Novelty and Significance

What Is Known?

• Endoglin is a coreceptor in endothelial cells that regulates developmental and pathological angiogenesis.

• Mutations in endoglin lead to hereditary hemorrhagic telangiectasia—a disease characterized by arteriovenous malformations (AVMs).

• How endoglin regulates quiescent vasculature in adult life is not yet understood.

What New Information Does This Article Contribute?

• Endothelial endoglin is essential to maintain adult vascular architecture to prevent AVM formation and associated high-output heart failure (HOHF).

• In the absence of endothelial endoglin in adult life, AVMs rapidly develop in the hypoxic cartilage of the pubic symphysis.

• Systemic anti-VEGFR2 (VEGF receptor 2) therapy prevents AVM formation and attenuates progression to HOHF.

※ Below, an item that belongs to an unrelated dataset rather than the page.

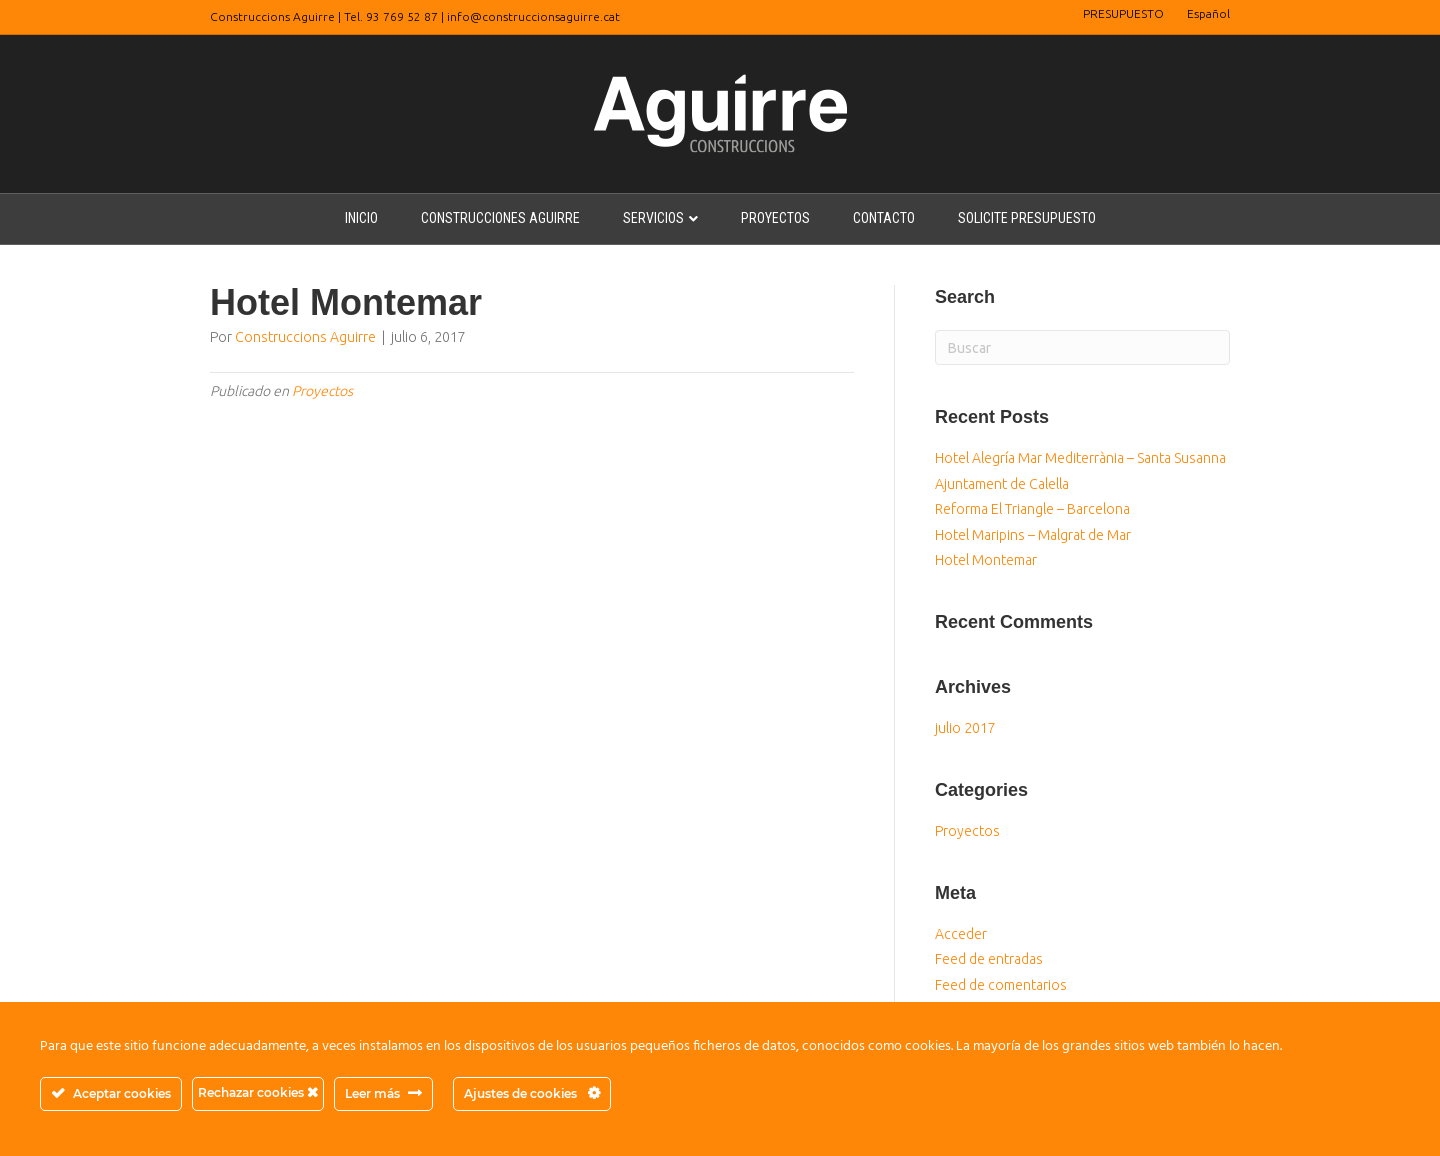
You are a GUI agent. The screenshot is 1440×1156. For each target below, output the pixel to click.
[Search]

Endoglin is a coreceptor that promotes BMP (bone morphogenetic protein) 9/10 signaling in endothelial cells to regulate developmental and pathological angiogenesis. Mutations in endoglin lead to hereditary hemorrhagic telangiectasia —an inherited vascular disorder characterized by AVMs, which are localized direct connections between arteries and veins. In this novel mouse model, loss of endoglin in adult endothelial cells rapidly leads to pelvic AVMs, likely driven by high endogenous VEGF (vascular endothelial growth factor) levels in the hypoxic pelvic cartilage. We show enhanced phospho-ERK (extracellular signal-regulated kinase)/VEGF signaling responses in endothelial cells in the absence of endoglin in vitro and confirm that enhanced phospho-ERK is also present in endothelial cells of AVMs in vivo. AVMs are associated with loss of aortic pressure and HOHF—a poorly understood disease with high mortality risk. Systemic anti-VEGFR2 therapy in vivo protects against localized AVM formation and attenuates progression to HOHF. This unique model opens up new opportunities to investigate both hereditary hemorrhagic telangiectasia and HOHF pathology and to evaluate novel therapeutic interventions. Furthermore, our findings strongly support the premise that AVMs in patients with hereditary hemorrhagic telangiectasia are likely to develop in areas of high local VEGF expression, known to occur in infection, wounding, and in hypoxic conditions.